Every line from the first in the listing below to the line containing "Allow all (585, 1439)" is to be repeated exactly, and no line past it.

Given data section start

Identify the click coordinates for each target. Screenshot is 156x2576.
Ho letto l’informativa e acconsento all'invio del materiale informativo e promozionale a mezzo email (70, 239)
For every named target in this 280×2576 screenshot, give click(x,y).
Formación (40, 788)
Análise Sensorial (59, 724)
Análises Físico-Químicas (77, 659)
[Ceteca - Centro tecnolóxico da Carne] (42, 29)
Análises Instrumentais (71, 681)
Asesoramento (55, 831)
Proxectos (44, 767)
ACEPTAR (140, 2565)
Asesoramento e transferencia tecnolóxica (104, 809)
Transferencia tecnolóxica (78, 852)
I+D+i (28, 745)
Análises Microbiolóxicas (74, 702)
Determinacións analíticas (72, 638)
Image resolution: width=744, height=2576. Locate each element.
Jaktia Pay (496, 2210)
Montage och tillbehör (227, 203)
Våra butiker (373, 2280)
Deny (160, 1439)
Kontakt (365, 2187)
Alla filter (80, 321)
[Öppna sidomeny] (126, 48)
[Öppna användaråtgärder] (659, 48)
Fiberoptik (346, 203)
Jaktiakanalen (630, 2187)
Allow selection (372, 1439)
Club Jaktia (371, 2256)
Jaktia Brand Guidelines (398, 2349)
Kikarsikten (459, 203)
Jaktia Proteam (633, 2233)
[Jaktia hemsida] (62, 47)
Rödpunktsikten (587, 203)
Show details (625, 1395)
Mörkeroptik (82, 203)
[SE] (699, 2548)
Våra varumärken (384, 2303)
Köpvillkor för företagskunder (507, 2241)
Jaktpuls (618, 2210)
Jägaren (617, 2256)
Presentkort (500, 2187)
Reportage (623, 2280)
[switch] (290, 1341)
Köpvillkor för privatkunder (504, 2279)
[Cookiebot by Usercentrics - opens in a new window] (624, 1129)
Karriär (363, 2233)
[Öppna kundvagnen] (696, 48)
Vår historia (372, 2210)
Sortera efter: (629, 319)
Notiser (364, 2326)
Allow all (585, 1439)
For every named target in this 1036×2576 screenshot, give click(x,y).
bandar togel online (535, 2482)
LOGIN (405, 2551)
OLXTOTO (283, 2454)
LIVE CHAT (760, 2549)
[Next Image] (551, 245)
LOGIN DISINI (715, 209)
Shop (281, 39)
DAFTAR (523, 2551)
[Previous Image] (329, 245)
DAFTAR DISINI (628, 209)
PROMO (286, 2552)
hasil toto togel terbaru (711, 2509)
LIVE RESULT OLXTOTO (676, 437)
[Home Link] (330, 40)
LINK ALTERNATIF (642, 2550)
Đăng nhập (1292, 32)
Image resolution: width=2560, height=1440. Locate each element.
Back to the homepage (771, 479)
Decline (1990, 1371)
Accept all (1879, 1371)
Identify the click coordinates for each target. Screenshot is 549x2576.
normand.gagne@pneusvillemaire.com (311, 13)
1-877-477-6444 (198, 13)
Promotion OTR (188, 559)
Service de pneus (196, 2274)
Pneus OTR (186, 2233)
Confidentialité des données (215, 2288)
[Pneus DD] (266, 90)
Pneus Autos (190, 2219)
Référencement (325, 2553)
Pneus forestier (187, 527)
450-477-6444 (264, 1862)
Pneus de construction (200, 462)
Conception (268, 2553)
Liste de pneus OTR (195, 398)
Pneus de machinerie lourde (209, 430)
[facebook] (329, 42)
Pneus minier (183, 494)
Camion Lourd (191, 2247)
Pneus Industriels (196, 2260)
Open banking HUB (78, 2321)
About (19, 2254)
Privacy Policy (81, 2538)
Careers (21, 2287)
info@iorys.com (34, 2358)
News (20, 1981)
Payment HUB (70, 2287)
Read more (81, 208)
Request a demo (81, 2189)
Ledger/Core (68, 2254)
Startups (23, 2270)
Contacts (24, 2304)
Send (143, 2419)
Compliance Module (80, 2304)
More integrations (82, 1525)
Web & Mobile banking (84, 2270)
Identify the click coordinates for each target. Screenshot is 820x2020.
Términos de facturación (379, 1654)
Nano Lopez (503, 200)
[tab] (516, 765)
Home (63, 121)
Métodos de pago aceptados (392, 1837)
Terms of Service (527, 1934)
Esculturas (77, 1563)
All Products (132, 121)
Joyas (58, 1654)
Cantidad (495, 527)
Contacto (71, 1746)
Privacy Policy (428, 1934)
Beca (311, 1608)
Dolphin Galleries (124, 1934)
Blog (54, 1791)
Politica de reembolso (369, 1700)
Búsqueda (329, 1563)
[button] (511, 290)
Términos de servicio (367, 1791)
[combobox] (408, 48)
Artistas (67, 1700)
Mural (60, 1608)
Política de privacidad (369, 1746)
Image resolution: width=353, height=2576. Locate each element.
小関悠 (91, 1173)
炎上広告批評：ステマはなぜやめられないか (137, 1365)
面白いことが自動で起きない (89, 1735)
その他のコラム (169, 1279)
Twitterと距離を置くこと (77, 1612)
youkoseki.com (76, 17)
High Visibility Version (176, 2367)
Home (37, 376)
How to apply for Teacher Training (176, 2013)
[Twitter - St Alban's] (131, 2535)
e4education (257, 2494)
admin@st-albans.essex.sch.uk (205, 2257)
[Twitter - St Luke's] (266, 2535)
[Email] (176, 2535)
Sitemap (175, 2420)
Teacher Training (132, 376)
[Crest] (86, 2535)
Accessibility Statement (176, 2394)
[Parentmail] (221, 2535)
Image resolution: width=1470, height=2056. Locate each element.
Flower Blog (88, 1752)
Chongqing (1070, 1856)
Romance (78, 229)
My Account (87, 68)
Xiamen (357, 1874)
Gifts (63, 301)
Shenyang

Given data section end

**Answer below**:
Identify the click coordinates for each target. Screenshot is 156x2576.
Ho letto l’informativa e acconsento all'invio del materiale informativo e promozionale a mezzo email (70, 239)
For every named target in this 280×2576 screenshot, give click(x,y).
Formación (40, 788)
Análise Sensorial (59, 724)
Análises Físico-Químicas (77, 659)
[Ceteca - Centro tecnolóxico da Carne] (42, 29)
Análises Instrumentais (71, 681)
Asesoramento (55, 831)
Proxectos (44, 767)
ACEPTAR (140, 2565)
Asesoramento e transferencia tecnolóxica (104, 809)
Transferencia tecnolóxica (78, 852)
I+D+i (28, 745)
Análises Microbiolóxicas (74, 702)
Determinacións analíticas (72, 638)
Image resolution: width=744, height=2576. Locate each element.
Jaktia Pay (496, 2210)
Montage och tillbehör (227, 203)
Våra butiker (373, 2280)
Deny (160, 1439)
Kontakt (365, 2187)
Alla filter (80, 321)
[Öppna sidomeny] (126, 48)
[Öppna användaråtgärder] (659, 48)
Fiberoptik (346, 203)
Jaktiakanalen (630, 2187)
Allow selection (372, 1439)
Club Jaktia (371, 2256)
Jaktia Brand Guidelines (398, 2349)
Kikarsikten (459, 203)
Jaktia Proteam (633, 2233)
[Jaktia hemsida] (62, 47)
Rödpunktsikten (587, 203)
Show details (625, 1395)
Mörkeroptik (82, 203)
[SE] (699, 2548)
Våra varumärken (384, 2303)
Köpvillkor för företagskunder (507, 2241)
Jaktpuls (618, 2210)
Jägaren (617, 2256)
Presentkort (500, 2187)
Reportage (623, 2280)
[switch] (290, 1341)
Köpvillkor för privatkunder (504, 2279)
[Cookiebot by Usercentrics - opens in a new window] (624, 1129)
Karriär (363, 2233)
[Öppna kundvagnen] (696, 48)
Vår historia (372, 2210)
Sortera efter: (629, 319)
Notiser (364, 2326)
Allow all (585, 1439)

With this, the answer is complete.